Problem description: According to the article on The Imitation Game below, who directed the film?

Source:
— Start —
7 Deep Thoughts About 'The Imitation Game'
On historical accuracy, apples, gay persecution, and the unmade DiCaprio version of this movie.
Benedict Cumberbatch and The Imitation Game were made for each other. It was a movie that came along just as the rising star needed a prestige picture attached to his name, and Cumberbatch came along just as the movie was searching for a star capable of playing an eccentric genius with the right mix of awkwardness and charisma. In director Morten Tyldum's hands, The Imitation Game has won heaps of praise, a Best Picture nomination, and a Best Actor nomination for Cumberbatch, but it's a movie that raises nearly as many questions as it answers. Let's dig into some thoughts we had about the movie. [SPOILERS AHEAD!]
#1. Let's Just All Agree This Is Not Historically Accurate
Historical accuracy has been a huge talking point in this year's Oscar race, and The Imitation Game is not immune to the controversy. Selma, The Theory of Everything, American Sniper, Foxcatcher, and even Big Eyes have faced similar scrutiny, which raises the question: How much does historical accuracy in drama matter? But before we dig into that question a little deeper, here are a few bullet points on some of the many things that were dramatized in The Imitation Game. These are just the tip of the iceberg.
— End —
Source excerpt:
— Start —
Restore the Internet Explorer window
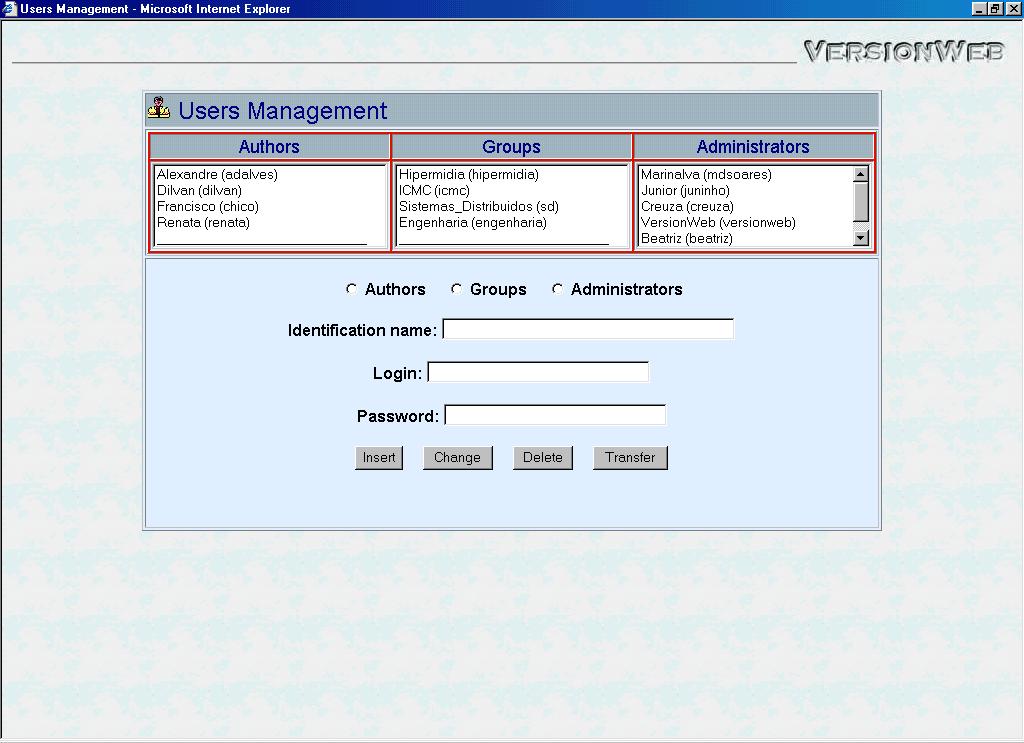The width and height of the screenshot is (1024, 743). pos(995,9)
— End —
Final result: Morten Tyldum